AVB kemudian pindah ke Porto menggantikan Jesaldo Ferreira. Hasilnya instan, Porto langsung menjadi juara Liga Portugal 2010/2011 ketika liga masih menyisakan lima laga. Lebih lengkap lagi Porto memenangi Liga Europa dengan mengalahkan Braga 1-0 melalui gol Radamel Falcao. AVB pun didaulat sebagai pelatih termuda yang menjuarai ajang tersebut.

Pada Juni 2011, AVB meninggalkan Porto menuju Chelsea dengan biaya kompensasi 15 juta euro. Sayang kiprahnya di Chelsea tidak semoncer ketika dia menjadi asisten Mou. Terlibat perselisihan dengan pemain senior, AVB menuai serentetan hasil buruk dan dipecat pada Maret 2012.

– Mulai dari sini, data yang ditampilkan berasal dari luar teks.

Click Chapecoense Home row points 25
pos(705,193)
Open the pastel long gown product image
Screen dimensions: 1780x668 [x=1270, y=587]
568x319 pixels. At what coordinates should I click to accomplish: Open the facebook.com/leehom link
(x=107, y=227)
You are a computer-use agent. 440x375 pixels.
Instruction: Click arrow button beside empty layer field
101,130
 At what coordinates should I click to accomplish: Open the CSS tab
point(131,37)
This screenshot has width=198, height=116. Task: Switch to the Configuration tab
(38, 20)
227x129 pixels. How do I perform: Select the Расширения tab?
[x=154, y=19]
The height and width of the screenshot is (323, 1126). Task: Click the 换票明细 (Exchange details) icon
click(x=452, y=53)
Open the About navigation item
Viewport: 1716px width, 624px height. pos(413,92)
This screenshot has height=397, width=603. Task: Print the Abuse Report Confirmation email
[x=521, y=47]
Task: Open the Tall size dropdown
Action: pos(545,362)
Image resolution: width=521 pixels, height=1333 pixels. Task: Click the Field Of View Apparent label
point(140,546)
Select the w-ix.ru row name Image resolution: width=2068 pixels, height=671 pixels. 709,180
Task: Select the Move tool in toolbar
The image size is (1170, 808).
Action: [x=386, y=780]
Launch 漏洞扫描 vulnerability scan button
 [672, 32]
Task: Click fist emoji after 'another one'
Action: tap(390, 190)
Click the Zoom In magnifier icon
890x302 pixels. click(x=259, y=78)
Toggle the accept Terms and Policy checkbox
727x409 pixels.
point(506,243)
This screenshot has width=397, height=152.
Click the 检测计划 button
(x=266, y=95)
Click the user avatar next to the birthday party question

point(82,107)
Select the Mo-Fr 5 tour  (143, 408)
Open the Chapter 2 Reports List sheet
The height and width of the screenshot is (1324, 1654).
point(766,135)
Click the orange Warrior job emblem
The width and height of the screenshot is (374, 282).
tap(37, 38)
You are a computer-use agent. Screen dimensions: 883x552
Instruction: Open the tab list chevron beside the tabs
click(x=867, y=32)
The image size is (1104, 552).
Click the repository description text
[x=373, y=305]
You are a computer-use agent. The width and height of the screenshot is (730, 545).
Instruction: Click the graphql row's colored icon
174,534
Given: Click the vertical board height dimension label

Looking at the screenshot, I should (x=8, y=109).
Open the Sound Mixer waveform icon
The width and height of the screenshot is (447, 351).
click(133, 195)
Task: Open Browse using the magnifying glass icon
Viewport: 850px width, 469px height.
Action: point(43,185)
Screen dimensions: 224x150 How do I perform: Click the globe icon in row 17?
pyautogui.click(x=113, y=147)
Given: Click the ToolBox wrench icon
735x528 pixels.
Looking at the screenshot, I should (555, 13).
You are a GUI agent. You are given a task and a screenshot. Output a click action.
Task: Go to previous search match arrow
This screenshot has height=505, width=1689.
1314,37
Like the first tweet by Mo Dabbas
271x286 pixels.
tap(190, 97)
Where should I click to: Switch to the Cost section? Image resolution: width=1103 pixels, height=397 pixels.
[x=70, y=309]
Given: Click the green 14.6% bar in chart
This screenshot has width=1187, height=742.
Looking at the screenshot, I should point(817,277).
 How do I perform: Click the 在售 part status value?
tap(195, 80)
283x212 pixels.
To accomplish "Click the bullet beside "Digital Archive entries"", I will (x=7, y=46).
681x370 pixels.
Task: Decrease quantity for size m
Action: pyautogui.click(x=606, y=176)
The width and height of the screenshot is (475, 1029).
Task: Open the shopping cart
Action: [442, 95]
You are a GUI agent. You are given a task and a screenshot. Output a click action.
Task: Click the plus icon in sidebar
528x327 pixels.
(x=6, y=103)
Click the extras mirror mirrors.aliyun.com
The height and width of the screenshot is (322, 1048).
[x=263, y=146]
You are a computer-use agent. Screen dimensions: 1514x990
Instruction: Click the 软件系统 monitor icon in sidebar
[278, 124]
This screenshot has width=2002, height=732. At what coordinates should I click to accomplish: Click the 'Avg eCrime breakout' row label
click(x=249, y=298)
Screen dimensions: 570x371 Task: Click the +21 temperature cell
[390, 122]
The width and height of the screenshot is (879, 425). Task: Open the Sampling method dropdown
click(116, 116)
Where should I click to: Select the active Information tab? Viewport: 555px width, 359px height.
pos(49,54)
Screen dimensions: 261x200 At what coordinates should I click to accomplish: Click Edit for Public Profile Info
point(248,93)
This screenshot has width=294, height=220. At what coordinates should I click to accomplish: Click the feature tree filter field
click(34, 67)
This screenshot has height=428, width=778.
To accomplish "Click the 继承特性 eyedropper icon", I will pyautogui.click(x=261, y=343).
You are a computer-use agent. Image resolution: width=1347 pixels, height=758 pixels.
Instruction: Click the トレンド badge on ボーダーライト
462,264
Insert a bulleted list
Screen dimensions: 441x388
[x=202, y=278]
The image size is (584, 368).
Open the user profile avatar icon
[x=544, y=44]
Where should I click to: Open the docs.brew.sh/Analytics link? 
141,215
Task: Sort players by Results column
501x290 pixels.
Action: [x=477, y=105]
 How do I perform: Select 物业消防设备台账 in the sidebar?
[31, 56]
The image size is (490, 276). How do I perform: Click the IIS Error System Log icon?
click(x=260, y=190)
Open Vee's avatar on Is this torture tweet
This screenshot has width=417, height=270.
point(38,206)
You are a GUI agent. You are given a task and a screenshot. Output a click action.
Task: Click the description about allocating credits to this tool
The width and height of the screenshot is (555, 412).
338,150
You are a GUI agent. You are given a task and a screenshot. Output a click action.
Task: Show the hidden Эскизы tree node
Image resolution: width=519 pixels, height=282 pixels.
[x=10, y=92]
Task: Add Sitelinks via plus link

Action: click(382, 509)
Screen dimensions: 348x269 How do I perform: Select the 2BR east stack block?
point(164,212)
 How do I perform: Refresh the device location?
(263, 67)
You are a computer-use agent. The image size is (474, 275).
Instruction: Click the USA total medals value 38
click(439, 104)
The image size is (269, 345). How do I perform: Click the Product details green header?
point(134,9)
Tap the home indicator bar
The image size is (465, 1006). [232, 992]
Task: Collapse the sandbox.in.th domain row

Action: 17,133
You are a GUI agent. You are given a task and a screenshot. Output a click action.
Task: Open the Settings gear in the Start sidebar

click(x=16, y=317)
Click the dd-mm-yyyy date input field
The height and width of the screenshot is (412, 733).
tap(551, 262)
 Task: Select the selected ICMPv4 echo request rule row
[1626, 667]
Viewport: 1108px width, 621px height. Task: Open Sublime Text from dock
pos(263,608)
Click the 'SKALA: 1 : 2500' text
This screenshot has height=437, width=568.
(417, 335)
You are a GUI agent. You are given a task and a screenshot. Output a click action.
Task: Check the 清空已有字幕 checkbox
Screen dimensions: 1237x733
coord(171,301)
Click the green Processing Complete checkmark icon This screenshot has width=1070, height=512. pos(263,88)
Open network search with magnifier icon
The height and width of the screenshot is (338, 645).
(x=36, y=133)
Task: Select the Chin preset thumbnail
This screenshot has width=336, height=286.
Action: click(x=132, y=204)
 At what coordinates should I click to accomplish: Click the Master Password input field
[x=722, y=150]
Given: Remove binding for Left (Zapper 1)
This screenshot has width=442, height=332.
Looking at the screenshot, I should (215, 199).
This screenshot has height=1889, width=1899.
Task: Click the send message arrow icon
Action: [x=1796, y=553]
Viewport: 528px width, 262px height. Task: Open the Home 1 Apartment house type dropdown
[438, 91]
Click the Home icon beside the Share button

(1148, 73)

Sejak Juli 2012, AVB menukangi Tottenham Hotspurs durasi kontrak tiga tahun.


3. Diego Simeone


Inilah pelatih muda (43 tahun) paling berbakat dari Amerika Latin.

Datang ke Atletico Madrid bulan Desember 2011, Simeone dihadapkan pada kondisi tim yang buruk. Zona degradasi La Liga dan baru saja tersingkir dari Piala Raja setelah kalah dari Albacete, klub Segunda B.

Namun, Simeone yang bertangan dingin mampu mengubah peruntungan Atletico. Berkat pembenahan di segi teknis dan mental tim, di akhir musim Atletico berhasil finis di urutan lima. Hanya beda dua poin dari zona Liga Champions. Tidak hanya itu, Atletico mampu menjadi raja di Eropa setelah mengalahkan Athletic Bilbao di final Liga Europa pada 9 Mei. Itulah gelar kedua Atletico Madrid di ajang Piala Europa dalam tiga musim terakhir. Kesuksesannya berlanjut ketika mengalahkan Chelsea 4-1 di Monaco pada 31 Agustus dan membawa pulang Piala Super Eropa.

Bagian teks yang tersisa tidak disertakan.